To determine factors that are independently associated with liver fibrosis, we performed multivariate linear regression analysis. As a result, CHE, total bilirubin and platelets were independent variables associated with higher TE. Shan et al. [38] also described platelet count as a relevant factor. In their study, 181 adults with various liver diseases were included. Other relevant determinants were albumin, BMI and prothrombin activity. The liver enzymes had no correlation with fibrosis. However, these data are inconsistent. Tapper et al. [39] showed a correlation between increased ALT values and liver stiffness. However, these statistical phenomena do not help in the diagnosis of severe fibrosis or cirrhosis.

The present study has some limitations. One of the main limitations is the sample size with relatively small numbers, especially in the group with severe fibrosis/cirrhosis. In addition, our study cohort includes a heterogeneous group of liver diseases, although this group of diseases is quite representative for the hepatopathies in children that are also found in clinical practice.

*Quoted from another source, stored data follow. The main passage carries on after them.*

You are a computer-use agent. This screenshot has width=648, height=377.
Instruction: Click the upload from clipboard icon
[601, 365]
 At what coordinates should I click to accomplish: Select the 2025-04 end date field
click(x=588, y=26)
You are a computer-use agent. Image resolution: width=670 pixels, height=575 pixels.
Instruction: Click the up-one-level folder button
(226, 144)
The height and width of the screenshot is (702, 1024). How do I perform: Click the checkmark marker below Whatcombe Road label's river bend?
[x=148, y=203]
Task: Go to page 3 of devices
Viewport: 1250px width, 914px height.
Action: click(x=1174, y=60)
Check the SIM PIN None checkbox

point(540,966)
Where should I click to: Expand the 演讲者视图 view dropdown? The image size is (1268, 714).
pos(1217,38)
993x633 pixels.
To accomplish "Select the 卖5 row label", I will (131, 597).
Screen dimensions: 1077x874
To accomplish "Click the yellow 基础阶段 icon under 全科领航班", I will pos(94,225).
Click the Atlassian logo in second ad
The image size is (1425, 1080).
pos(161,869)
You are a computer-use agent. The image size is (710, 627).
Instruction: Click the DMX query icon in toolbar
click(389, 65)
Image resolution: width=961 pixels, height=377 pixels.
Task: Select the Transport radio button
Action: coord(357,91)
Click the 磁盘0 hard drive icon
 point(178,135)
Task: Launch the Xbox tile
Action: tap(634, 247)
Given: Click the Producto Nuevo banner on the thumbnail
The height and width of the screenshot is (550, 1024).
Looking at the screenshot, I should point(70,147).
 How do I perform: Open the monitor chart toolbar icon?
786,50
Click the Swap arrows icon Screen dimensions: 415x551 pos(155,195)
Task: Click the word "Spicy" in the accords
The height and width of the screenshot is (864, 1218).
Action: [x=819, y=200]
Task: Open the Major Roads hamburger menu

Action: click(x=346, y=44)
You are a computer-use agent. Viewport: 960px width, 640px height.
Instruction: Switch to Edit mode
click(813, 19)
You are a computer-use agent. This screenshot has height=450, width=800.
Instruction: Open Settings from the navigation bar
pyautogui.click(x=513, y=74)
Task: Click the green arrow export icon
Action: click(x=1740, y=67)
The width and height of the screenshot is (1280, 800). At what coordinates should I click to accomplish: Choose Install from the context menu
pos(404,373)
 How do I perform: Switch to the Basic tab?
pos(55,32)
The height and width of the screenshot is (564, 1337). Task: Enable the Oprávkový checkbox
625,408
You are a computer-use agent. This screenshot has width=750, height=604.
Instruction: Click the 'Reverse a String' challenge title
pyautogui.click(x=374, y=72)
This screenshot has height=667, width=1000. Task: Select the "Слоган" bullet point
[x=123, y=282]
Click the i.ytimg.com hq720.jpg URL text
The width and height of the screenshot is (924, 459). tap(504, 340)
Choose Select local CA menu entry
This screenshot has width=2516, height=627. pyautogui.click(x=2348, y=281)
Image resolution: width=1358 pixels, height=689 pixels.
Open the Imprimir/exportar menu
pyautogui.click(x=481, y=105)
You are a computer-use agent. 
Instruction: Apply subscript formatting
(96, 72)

TE is not proposed as an alternative to biopsy for diagnostic purposes. However, TE can be a useful tool for quickly and easily gaining an initial impression of structural changes in the liver. It also allows easy follow-up of already known structural changes in the liver. Therefore, a validated non-invasive marker for fibrosis could help to decide which patients need a biopsy to diagnose the underlying liver disease and could reduce the number of liver biopsies in children with chronic liver disease. In this study, we could show that there is a good correlation between staging of fibrosis and the results of TE regardless of the histological scoring system used. However, a significant distinction could not be shown at lower fibrosis stages. We could not demonstrate any significant differences of the APRI between the histologically defined severity grades in our very heterogeneous pediatric study population.